WORK ORDER »
Only the last stretch of the records is wanted: restate word for word the line with "Click the Input / Codecs category icon" and every line after it.

Excerpts from a dataset:
──────────────────────────────
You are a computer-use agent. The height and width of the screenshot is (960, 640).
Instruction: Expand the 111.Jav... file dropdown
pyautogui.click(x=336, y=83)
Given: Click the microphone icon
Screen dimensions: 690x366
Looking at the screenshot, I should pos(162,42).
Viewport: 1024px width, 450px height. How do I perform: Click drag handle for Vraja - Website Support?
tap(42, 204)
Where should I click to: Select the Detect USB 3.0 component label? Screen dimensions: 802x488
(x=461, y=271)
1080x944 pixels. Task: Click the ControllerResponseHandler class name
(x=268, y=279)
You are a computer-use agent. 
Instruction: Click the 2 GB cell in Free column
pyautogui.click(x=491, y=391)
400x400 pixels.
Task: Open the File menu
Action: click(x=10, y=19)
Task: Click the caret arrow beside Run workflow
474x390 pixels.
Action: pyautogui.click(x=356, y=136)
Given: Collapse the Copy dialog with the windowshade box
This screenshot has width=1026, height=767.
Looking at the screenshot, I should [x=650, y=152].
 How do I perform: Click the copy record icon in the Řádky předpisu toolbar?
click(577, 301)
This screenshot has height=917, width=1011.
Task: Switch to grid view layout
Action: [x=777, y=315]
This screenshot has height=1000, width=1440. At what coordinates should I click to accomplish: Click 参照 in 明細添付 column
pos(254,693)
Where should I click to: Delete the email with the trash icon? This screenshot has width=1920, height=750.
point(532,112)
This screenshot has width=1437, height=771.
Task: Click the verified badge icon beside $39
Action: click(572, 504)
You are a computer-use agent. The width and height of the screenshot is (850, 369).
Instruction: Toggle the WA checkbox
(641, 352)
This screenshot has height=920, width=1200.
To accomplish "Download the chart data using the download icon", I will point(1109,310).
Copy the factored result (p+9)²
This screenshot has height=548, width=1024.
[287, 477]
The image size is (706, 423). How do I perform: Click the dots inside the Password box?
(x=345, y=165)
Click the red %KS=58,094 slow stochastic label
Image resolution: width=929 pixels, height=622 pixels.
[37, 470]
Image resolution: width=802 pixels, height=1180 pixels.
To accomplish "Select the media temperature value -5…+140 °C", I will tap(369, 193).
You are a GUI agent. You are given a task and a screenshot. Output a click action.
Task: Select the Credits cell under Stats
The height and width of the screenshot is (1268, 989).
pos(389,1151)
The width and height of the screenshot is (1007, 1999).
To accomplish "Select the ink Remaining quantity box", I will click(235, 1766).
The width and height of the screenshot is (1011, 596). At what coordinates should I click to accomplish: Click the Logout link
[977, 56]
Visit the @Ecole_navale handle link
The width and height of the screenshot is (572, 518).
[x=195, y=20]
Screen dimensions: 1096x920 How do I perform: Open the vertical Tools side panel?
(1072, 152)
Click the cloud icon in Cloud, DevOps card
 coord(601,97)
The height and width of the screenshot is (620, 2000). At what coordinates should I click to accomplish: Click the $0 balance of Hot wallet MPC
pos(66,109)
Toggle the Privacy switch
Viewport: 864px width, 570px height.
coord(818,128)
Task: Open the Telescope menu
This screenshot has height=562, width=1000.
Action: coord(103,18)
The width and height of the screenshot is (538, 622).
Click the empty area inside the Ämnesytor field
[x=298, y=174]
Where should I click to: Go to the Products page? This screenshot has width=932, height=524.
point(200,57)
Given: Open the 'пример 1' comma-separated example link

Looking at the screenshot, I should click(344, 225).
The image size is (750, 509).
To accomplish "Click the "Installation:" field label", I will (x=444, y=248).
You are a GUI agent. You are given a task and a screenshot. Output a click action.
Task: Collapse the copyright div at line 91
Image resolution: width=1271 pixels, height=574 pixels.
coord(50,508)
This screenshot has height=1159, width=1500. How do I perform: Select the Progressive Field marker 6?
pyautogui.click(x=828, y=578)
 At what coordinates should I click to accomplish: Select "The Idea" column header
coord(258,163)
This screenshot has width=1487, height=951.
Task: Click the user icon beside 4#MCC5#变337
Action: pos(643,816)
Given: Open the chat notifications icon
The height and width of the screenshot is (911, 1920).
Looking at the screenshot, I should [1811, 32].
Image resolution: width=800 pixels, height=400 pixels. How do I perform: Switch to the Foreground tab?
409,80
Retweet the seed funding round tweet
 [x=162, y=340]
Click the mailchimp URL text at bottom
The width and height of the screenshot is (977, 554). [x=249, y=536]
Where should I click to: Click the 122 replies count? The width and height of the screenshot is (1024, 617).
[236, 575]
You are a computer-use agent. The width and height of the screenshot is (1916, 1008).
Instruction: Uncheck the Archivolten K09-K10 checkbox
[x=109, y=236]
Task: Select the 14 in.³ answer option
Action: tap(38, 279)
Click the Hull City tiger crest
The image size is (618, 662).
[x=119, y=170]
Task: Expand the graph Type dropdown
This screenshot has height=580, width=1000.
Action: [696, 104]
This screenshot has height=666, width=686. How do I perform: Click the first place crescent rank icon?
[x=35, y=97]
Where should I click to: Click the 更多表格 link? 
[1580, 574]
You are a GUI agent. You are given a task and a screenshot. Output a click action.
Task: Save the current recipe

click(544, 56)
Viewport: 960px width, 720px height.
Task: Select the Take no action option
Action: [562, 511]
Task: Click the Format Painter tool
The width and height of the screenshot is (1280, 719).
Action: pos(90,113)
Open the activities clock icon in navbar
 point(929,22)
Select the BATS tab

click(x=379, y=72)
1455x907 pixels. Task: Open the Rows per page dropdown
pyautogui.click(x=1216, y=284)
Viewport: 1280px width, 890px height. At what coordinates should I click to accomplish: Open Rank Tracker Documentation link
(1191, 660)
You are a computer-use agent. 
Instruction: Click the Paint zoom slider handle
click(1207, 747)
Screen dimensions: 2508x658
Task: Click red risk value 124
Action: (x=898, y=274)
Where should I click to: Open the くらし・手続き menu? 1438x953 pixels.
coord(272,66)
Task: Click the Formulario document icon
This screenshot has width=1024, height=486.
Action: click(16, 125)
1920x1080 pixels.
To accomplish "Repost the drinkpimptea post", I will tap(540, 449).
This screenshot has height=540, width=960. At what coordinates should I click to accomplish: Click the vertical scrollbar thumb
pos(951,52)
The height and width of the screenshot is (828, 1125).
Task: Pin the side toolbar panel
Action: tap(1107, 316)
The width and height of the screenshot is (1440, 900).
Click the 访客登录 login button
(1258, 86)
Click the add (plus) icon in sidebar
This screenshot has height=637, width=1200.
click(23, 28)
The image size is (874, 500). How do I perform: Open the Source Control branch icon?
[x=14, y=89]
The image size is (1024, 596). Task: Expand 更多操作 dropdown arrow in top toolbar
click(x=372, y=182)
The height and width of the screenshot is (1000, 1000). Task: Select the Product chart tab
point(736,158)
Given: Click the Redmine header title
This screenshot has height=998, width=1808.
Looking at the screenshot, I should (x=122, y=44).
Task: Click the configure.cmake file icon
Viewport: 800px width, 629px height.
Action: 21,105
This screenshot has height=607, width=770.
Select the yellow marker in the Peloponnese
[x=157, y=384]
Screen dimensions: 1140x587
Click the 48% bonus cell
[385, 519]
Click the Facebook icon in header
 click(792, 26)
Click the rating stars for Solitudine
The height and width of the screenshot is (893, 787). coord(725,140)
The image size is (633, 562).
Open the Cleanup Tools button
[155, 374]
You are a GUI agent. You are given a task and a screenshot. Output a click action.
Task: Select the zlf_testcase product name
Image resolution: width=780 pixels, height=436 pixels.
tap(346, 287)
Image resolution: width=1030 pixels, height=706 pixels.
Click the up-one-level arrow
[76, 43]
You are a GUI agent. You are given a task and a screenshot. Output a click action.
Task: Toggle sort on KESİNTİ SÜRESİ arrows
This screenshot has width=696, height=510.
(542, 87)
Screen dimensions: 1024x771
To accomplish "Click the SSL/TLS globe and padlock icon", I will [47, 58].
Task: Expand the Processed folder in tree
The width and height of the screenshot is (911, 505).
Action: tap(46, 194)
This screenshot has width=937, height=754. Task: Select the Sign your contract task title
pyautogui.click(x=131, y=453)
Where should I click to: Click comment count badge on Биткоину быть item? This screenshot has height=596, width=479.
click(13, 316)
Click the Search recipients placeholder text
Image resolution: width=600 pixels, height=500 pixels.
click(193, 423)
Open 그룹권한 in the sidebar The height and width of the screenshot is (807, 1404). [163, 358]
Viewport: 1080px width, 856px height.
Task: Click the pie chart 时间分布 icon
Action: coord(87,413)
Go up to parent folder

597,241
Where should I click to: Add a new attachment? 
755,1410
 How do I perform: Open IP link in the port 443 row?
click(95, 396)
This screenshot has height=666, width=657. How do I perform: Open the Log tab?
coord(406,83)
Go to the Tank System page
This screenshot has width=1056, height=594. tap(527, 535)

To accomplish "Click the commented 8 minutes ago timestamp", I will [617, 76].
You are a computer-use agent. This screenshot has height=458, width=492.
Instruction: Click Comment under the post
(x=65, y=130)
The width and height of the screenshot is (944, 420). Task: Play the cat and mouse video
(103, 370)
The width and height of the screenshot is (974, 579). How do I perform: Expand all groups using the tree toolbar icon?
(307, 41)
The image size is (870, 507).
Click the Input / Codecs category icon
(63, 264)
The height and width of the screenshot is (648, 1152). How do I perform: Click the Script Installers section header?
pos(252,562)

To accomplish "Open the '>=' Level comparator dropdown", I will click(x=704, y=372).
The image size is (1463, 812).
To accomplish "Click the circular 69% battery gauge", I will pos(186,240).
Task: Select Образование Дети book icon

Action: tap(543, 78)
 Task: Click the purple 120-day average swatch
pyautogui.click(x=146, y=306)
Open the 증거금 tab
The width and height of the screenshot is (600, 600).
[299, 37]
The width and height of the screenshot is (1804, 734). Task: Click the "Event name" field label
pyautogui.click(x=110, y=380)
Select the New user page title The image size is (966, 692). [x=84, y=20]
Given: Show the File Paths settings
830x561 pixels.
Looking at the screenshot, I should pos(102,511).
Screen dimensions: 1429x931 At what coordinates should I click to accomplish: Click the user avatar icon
──────────────────────────────
EXERCISE RESPONSE »
Click the Input / Codecs category icon
(63, 264)
The height and width of the screenshot is (648, 1152). How do I perform: Click the Script Installers section header?
pos(252,562)

To accomplish "Open the '>=' Level comparator dropdown", I will click(x=704, y=372).
The image size is (1463, 812).
To accomplish "Click the circular 69% battery gauge", I will pos(186,240).
Task: Select Образование Дети book icon

Action: tap(543, 78)
 Task: Click the purple 120-day average swatch
pyautogui.click(x=146, y=306)
Open the 증거금 tab
The width and height of the screenshot is (600, 600).
[299, 37]
The width and height of the screenshot is (1804, 734). Task: Click the "Event name" field label
pyautogui.click(x=110, y=380)
Select the New user page title The image size is (966, 692). [x=84, y=20]
Given: Show the File Paths settings
830x561 pixels.
Looking at the screenshot, I should pos(102,511).
Screen dimensions: 1429x931 At what coordinates should I click to accomplish: Click the user avatar icon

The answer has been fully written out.